I'm Feeling Spiritual
I cry at funerals. There, I said it. It doesn't even have to be the funeral of anyone that I'm close to. I'll just cry like I knew the person my entire life. I'm a bawler, what what!! I guess it means I'm sensitive or whatever (ew gross). That can be good, in moderation. "Shove it down, Charlie. Control yourself." So don't invite me to your funeral, unless you want me to cry all over you. Or do invite me. I don't care. It's your funeral.
I've been to too many funerals. It wasn't something that my parents ever shielded me from. It's like "Someone died, the funeral is Wednesday, and you're going." I had no time to say "No." I'm so used to going to funerals now that whenever I hear I'm going to one, the first thing that I instinctively ask is "Lox or corned beef?"
But it's more than that. Funerals can really put things into perspective. You hear all of these stories you've never heard, you meet people who were very special at one time or another to the deceased, and you reflect on your own life in a way that means something. We take life for granted, so it's always good to stop and take stock of what you've got. And by take stock, I mean try the chicken soup that the deceased family has generously made.
I went to a funeral/memorial service this weekend. It was the right blend of spiritual and religious. There was one psalm, and it wasn't the one you're thinking of. The rest of it was poems and heartfelt stories. They were really nice. It was like a poetry slam without the snapping. And we planted a tree next to the ashes of the deceased. That's the right way to do it, I feel.

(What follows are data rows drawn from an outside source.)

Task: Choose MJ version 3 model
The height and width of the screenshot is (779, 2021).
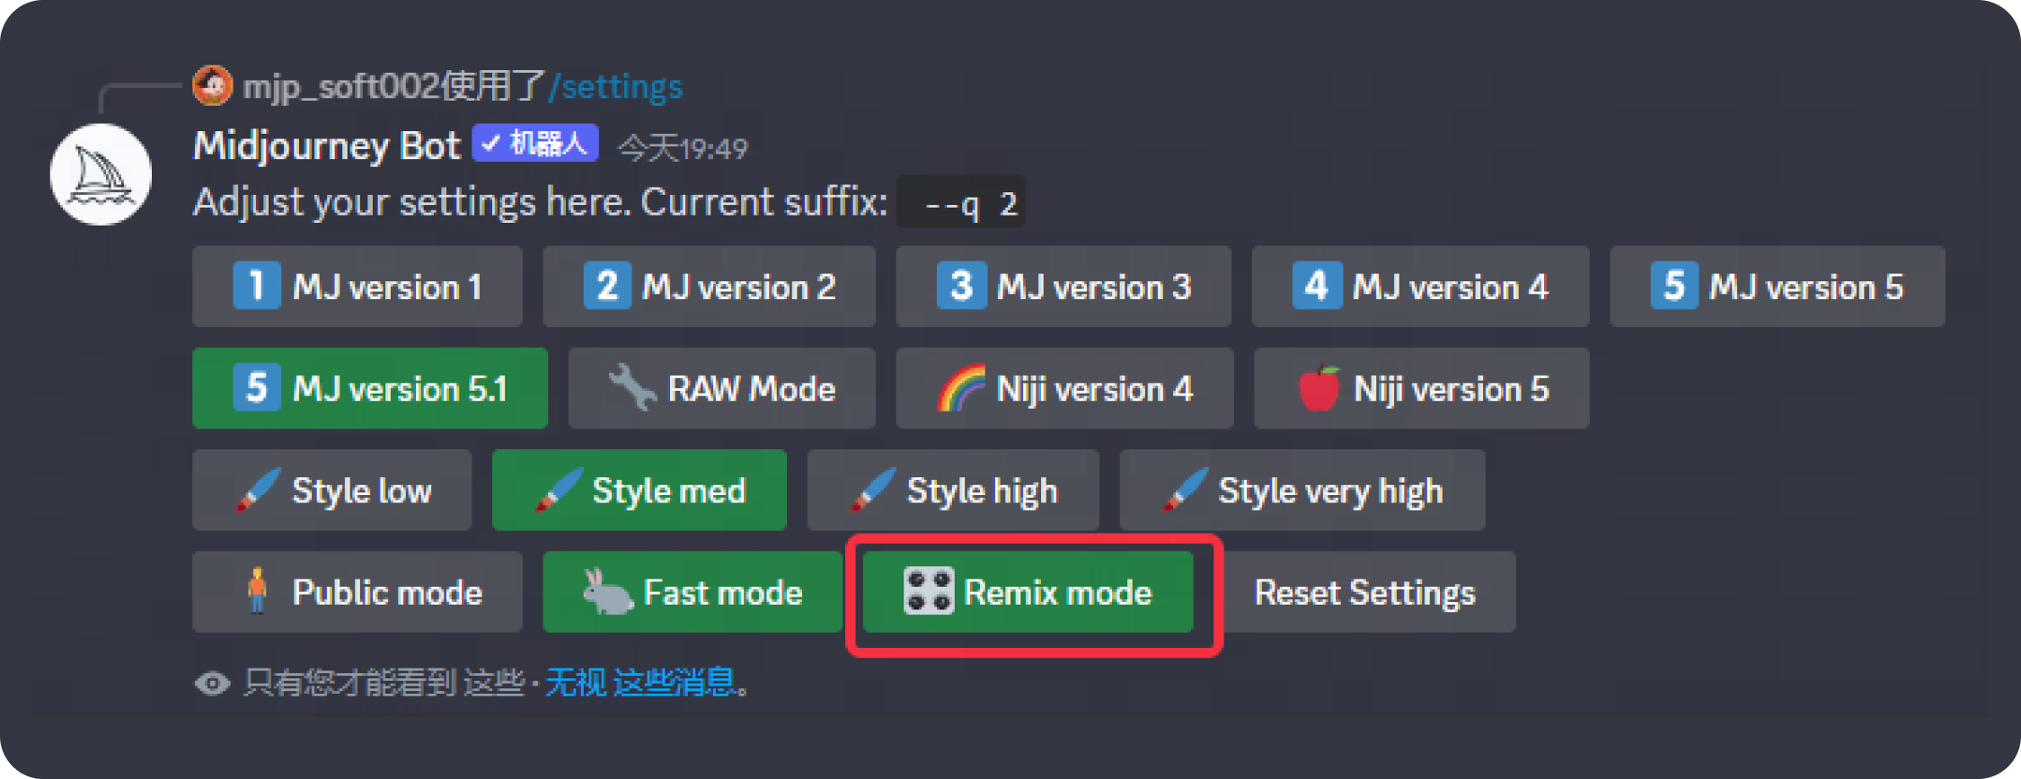Action: coord(1063,287)
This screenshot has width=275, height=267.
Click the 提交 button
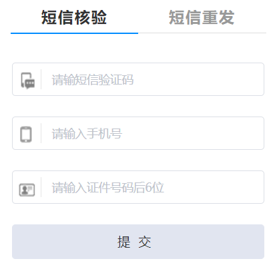coord(138,242)
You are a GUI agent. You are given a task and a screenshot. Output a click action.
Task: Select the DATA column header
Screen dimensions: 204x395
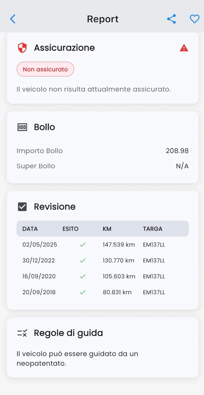(x=30, y=229)
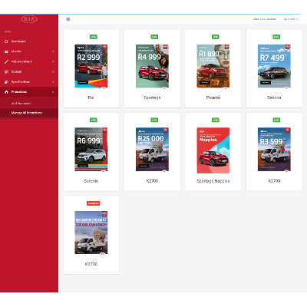Click the Content icon in sidebar
Image resolution: width=307 pixels, height=307 pixels.
6,72
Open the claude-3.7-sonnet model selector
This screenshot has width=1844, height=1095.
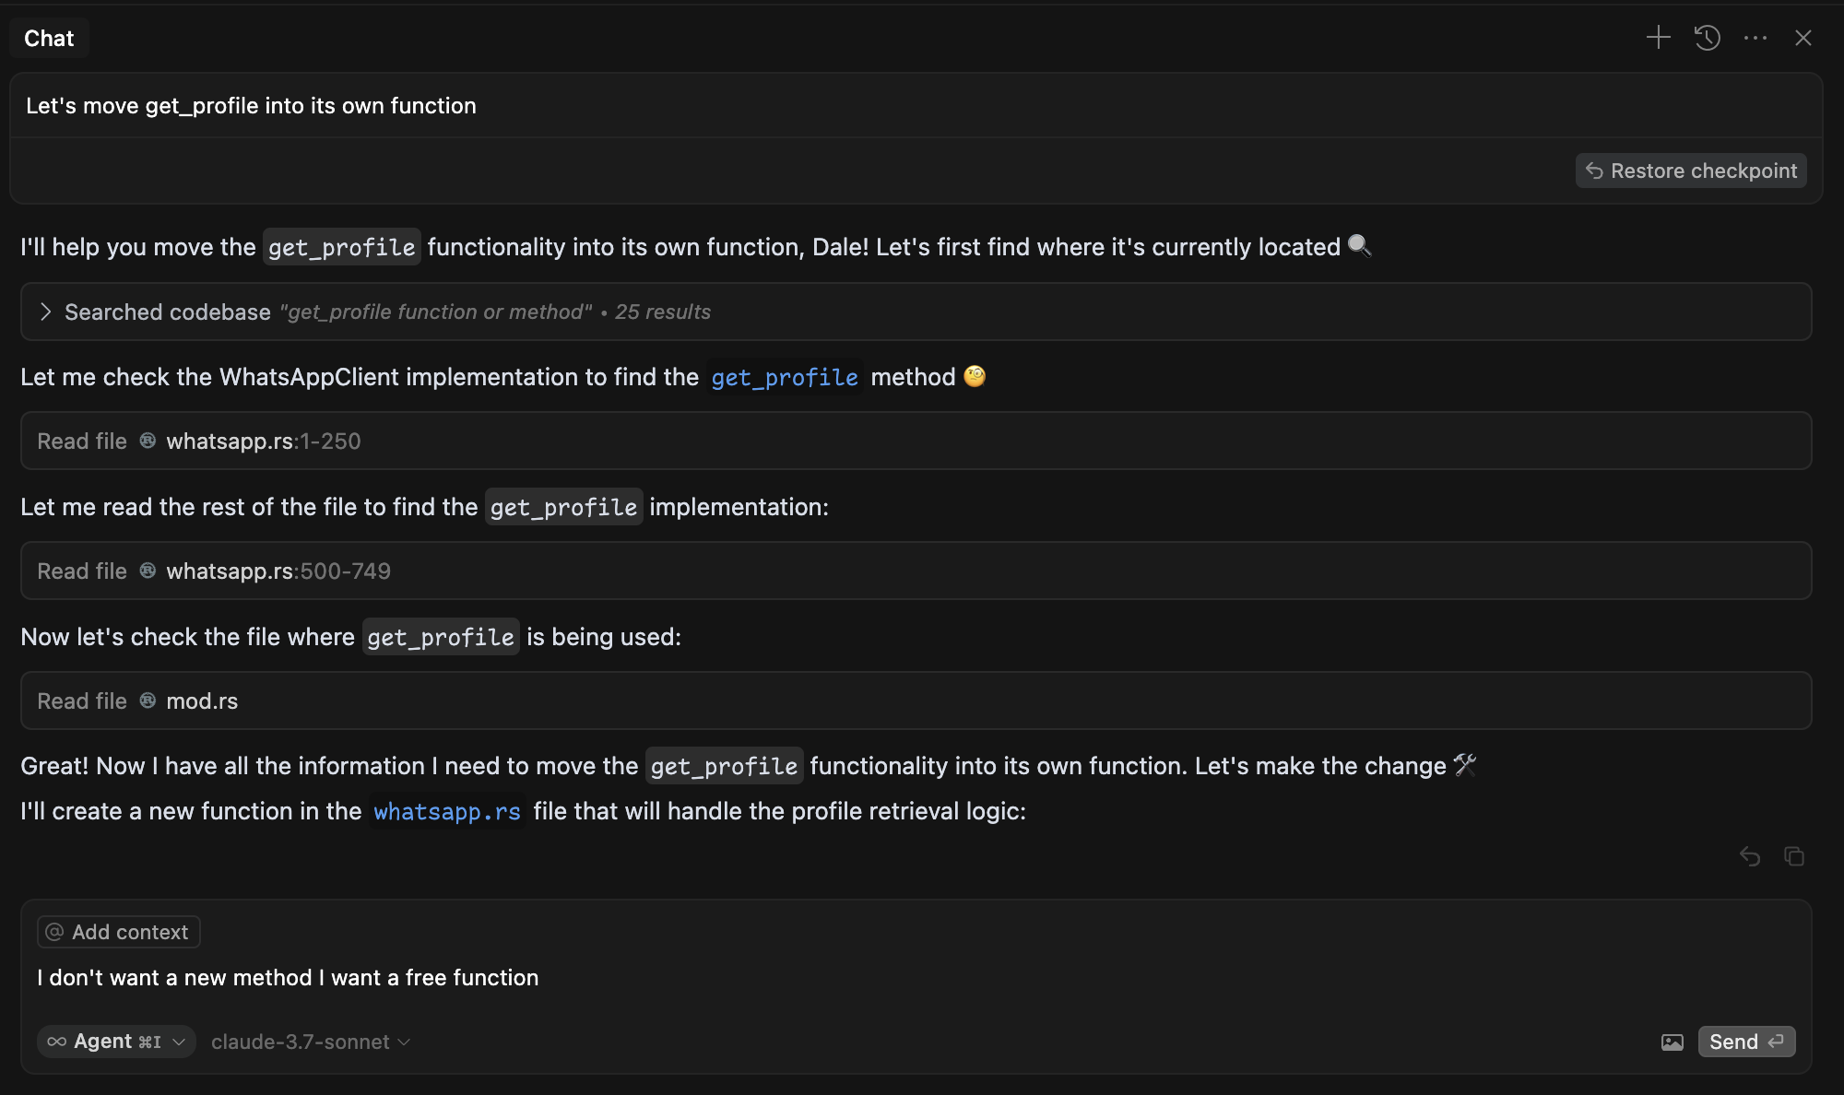[311, 1042]
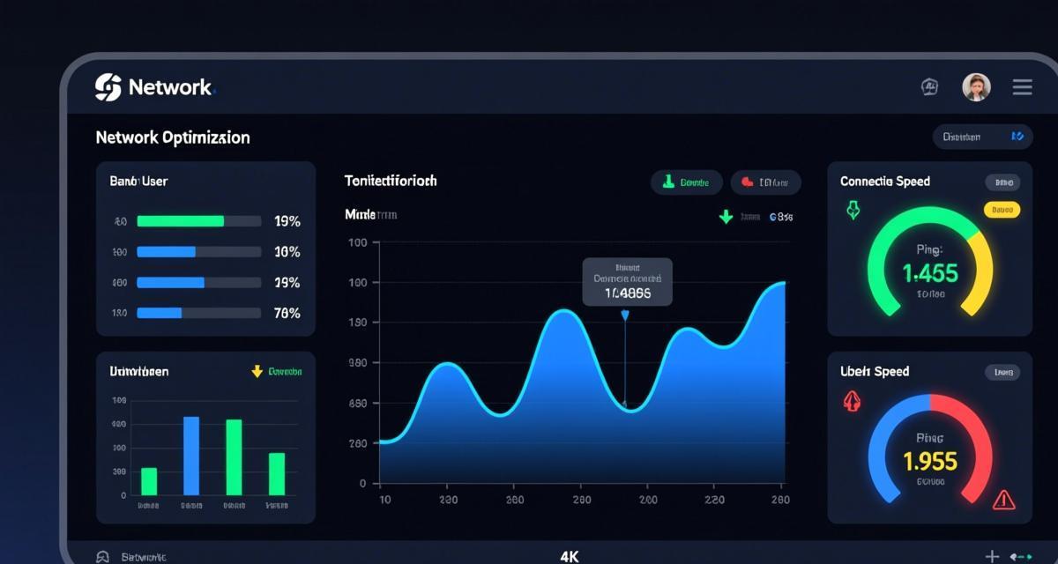Toggle the green download filter pill
Viewport: 1058px width, 564px height.
coord(686,182)
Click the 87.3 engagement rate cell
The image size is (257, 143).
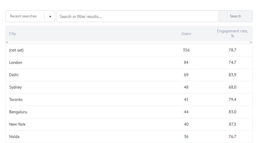(232, 124)
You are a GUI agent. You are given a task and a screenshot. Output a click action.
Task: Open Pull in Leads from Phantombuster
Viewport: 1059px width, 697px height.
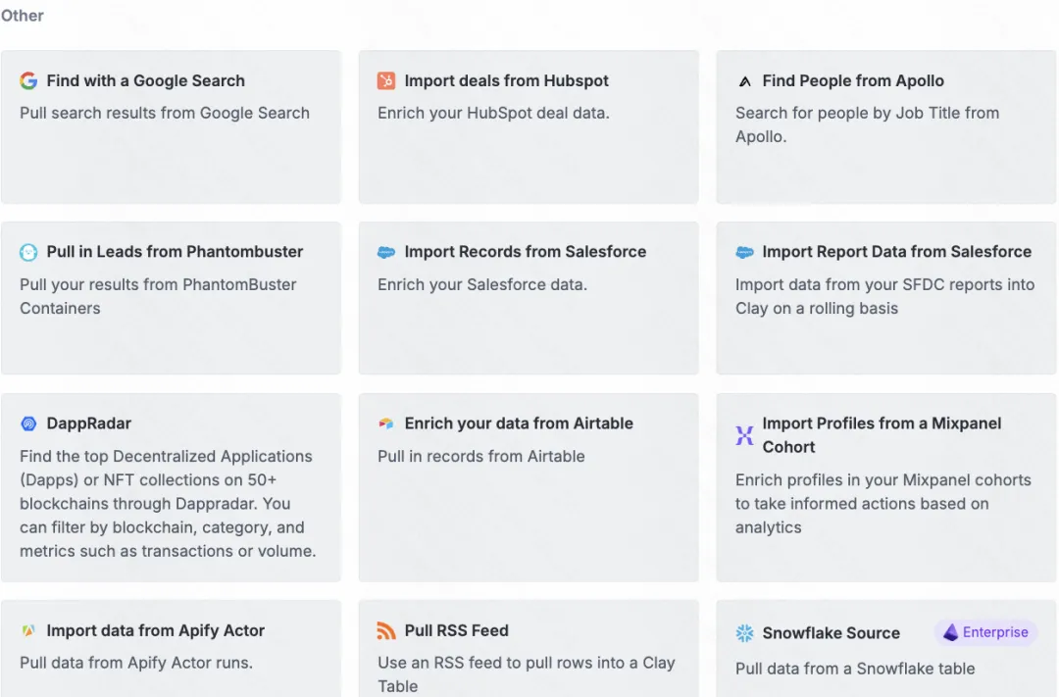[x=171, y=298]
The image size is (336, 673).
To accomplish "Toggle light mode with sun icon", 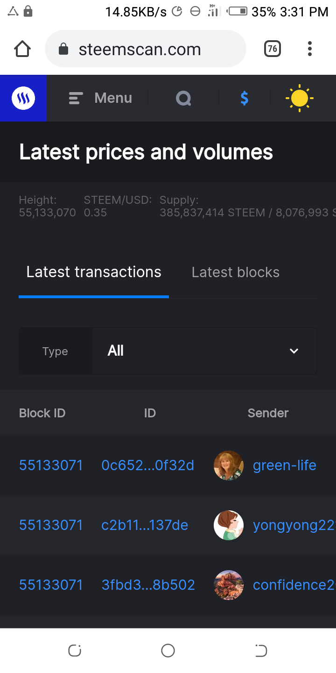I will (299, 98).
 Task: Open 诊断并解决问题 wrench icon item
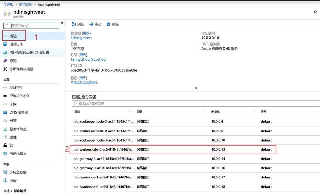click(x=5, y=69)
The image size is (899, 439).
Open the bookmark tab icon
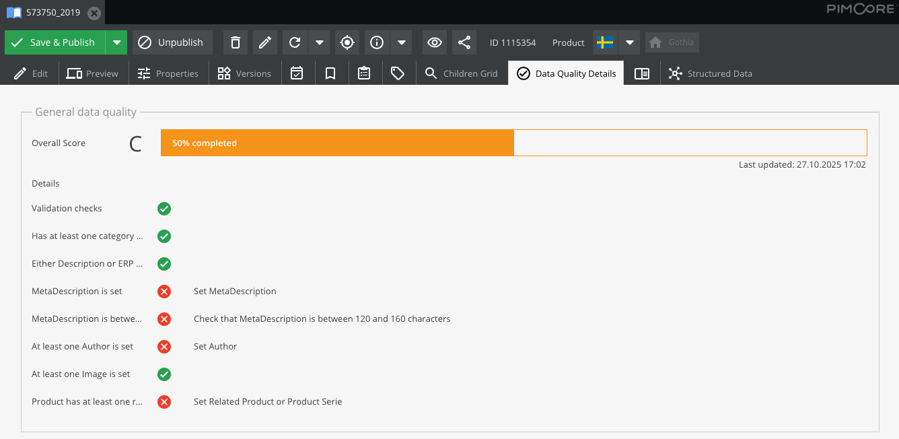point(330,73)
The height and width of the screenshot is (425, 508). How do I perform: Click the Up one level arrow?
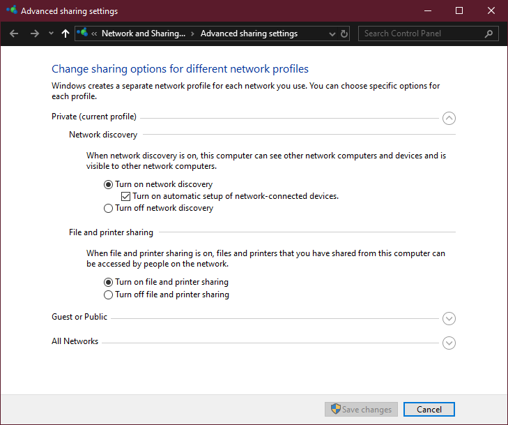tap(66, 33)
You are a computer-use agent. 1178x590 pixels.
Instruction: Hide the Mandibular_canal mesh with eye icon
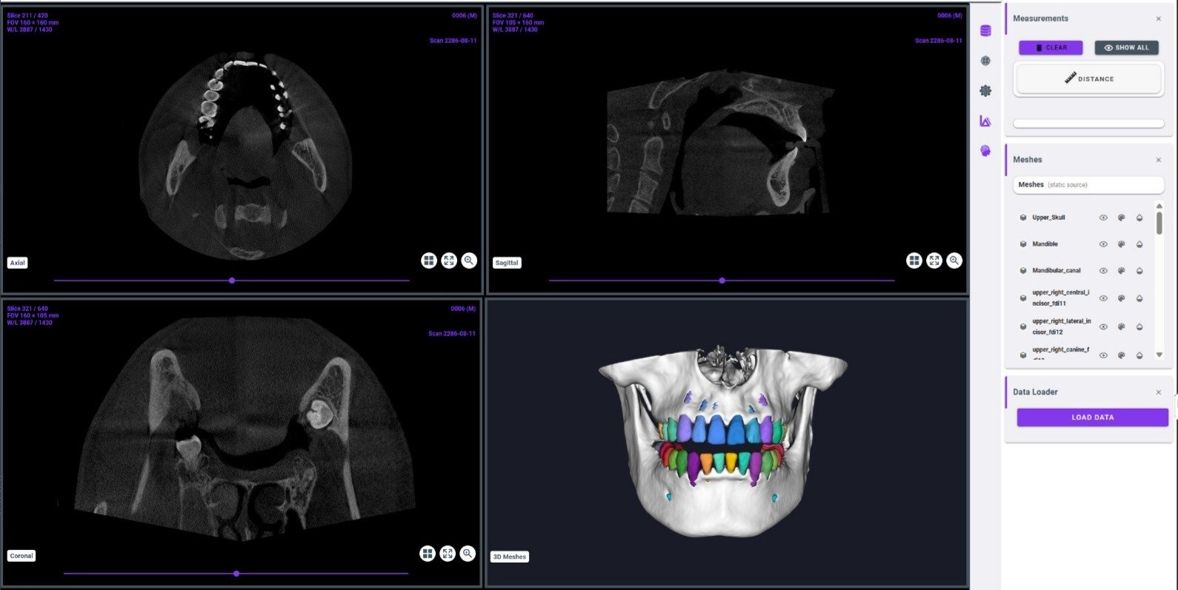point(1103,271)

Sorry this post wasn't "funny." (But, let's be honest, have any been?) I'm just feeling spiritual and doing some thinking. I'll snap out of it. But this is where my head is right now. Well, my head is right here, on my body, but you know what I mean. I guess I just have to go live in the woods for a week. Alright, if you need me, I'll be in the forest, by which I mean hugging one of the few trees that I can find in Brooklyn. Does anybody know if trees grow here?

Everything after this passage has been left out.